* **Task directions**
From top to bottom, return the listing exactly as it appears, omitting its images.
─── Data shown
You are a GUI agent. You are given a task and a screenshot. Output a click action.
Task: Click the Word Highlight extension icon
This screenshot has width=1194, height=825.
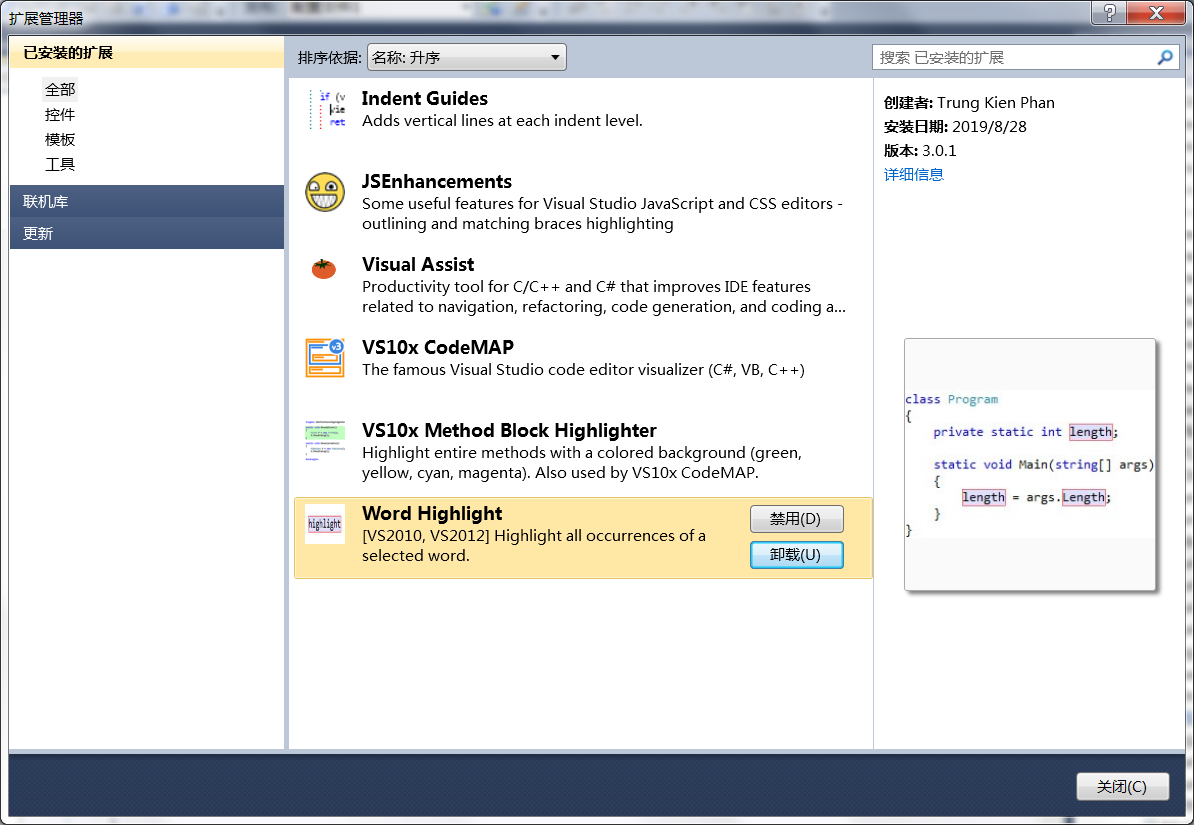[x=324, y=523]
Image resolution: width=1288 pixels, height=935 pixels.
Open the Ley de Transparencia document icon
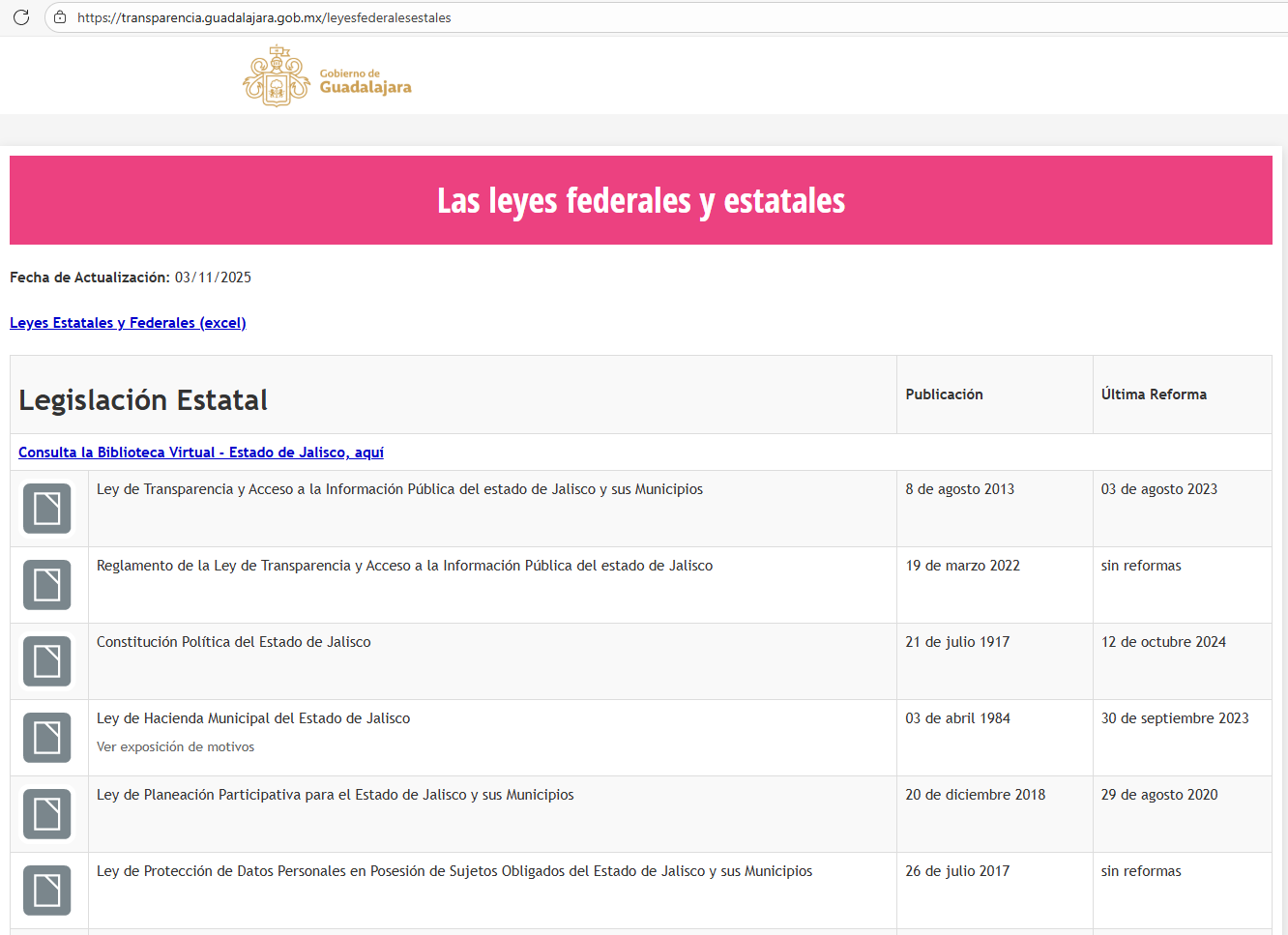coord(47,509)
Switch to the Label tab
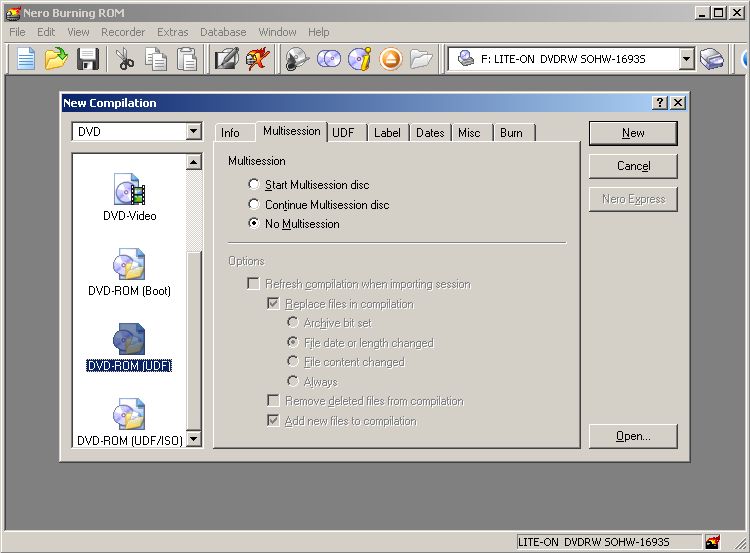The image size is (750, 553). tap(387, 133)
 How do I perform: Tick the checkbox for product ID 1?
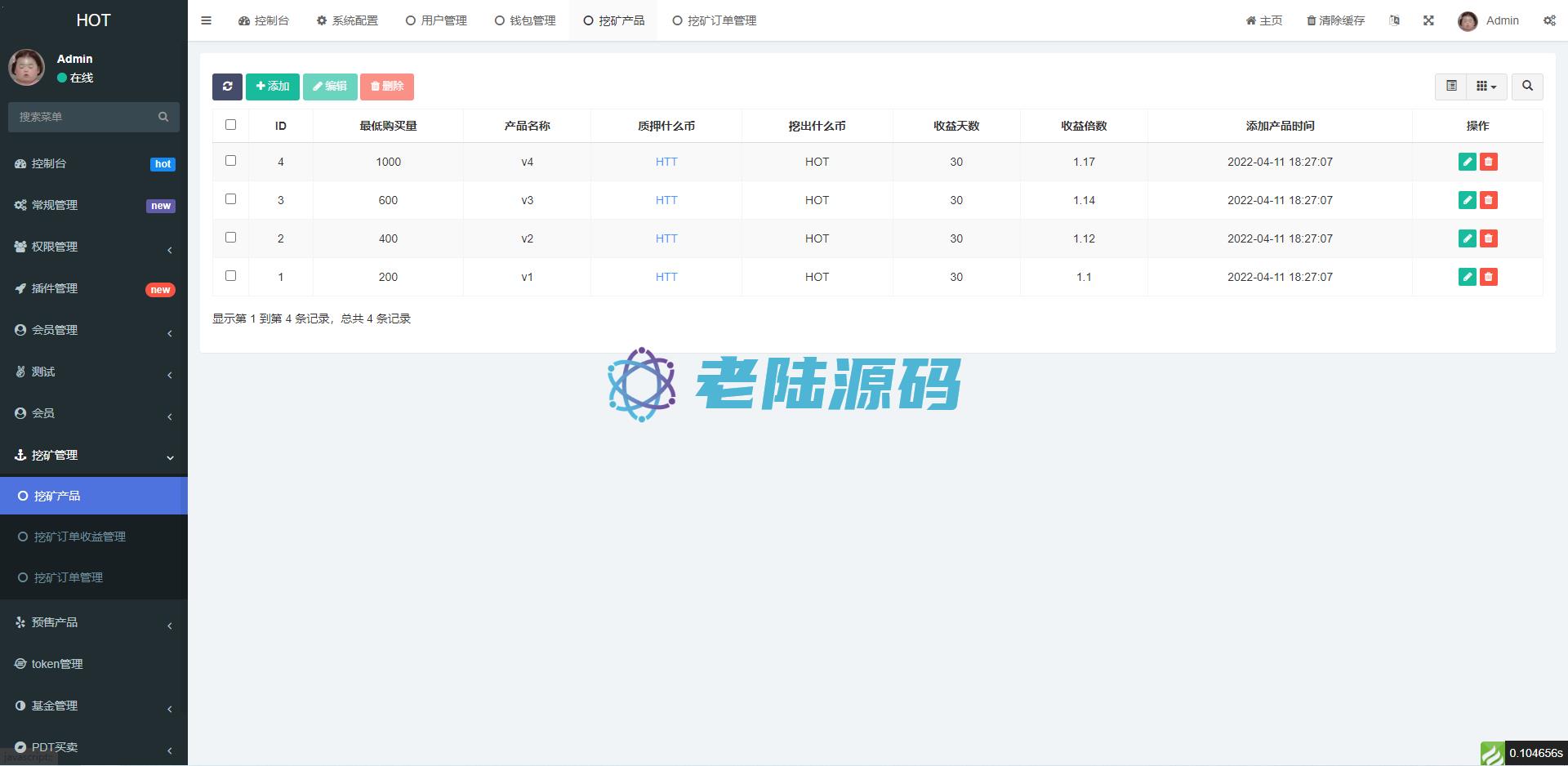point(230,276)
──────
* **Answer box**
You are a GUI agent. You are given a task and a screenshot. Output a click action.
Task: Click the Word Highlight extension icon
This screenshot has width=1194, height=825.
[x=324, y=523]
Image resolution: width=1288 pixels, height=935 pixels.
Open the Ley de Transparencia document icon
coord(47,509)
Switch to the Label tab
The image size is (750, 553). tap(387, 133)
 How do I perform: Tick the checkbox for product ID 1?
point(230,276)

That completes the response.